抗う事も何も出来ない、これでもかと溢れ出しナマエのナカを満たせば、ナマエからも身体中に力が流れ込む。
気が遠くなりそうな快感の波が押して引いてを繰り返す。

(ナマエ……愛してる……)

もう……駄目だとリヴァイが意識を手放そうとした時、ナマエが顔を上げた。

「これで……あ、あぁっ……リヴァイさ……っん、あぁぁぁぁぁ!!」

終わりましたと言う前に、リヴァイはナマエの腰を抱き抱え、何度も奥まで突き上げた。その度に、意思に反して注ぎ込んだものが溢れ出し、掻き出し、それがもうなくなったであろう頃、リヴァイはグッと奥に押し付けてイった。
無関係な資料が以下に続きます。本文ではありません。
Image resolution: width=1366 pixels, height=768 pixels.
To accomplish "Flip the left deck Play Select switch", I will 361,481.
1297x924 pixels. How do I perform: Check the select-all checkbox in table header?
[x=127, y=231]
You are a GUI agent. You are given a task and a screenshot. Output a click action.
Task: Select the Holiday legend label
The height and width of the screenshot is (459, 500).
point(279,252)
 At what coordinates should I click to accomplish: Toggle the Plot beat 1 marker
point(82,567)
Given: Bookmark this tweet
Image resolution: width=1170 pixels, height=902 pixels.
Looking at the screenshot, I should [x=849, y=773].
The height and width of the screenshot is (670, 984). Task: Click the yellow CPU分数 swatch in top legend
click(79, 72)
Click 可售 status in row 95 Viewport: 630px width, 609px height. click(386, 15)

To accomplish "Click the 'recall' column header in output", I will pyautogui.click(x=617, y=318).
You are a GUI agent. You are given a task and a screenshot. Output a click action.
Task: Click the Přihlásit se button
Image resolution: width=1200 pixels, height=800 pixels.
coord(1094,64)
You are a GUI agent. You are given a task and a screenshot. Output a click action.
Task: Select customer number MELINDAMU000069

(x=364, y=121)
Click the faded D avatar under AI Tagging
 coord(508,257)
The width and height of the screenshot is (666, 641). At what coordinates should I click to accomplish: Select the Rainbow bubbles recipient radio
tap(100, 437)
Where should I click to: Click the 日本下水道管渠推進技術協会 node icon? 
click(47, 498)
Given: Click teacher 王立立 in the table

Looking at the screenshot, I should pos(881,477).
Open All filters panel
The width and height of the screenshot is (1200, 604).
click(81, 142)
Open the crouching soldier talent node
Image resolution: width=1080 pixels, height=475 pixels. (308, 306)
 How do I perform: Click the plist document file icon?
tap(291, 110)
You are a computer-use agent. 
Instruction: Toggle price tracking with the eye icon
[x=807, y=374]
ナマエの背中や尻を満足そうに撫で、リヴァイは幸せそうに息を吐いた。
そこで漸く目を開けたリヴァイは、 腹の上でぐったりと浅い息をしているナマエに気付いた。

(俺は……)

己の想いと欲に任せ、何て事をと思ったところで取り返しのつく事ではない。
掛ける言葉も見つけられず、抱き締め、「すまない」と……小さく震える声で言った。

(愛しています……)

リヴァイの激しさに身も心も翻弄されていたナマエだが、何度も何度も胸に響いたリヴァイの想いに、やっと応える事が出来たのだろう。リヴァイの頬に触れ、想いを伝えると微笑んで眠ってしまった。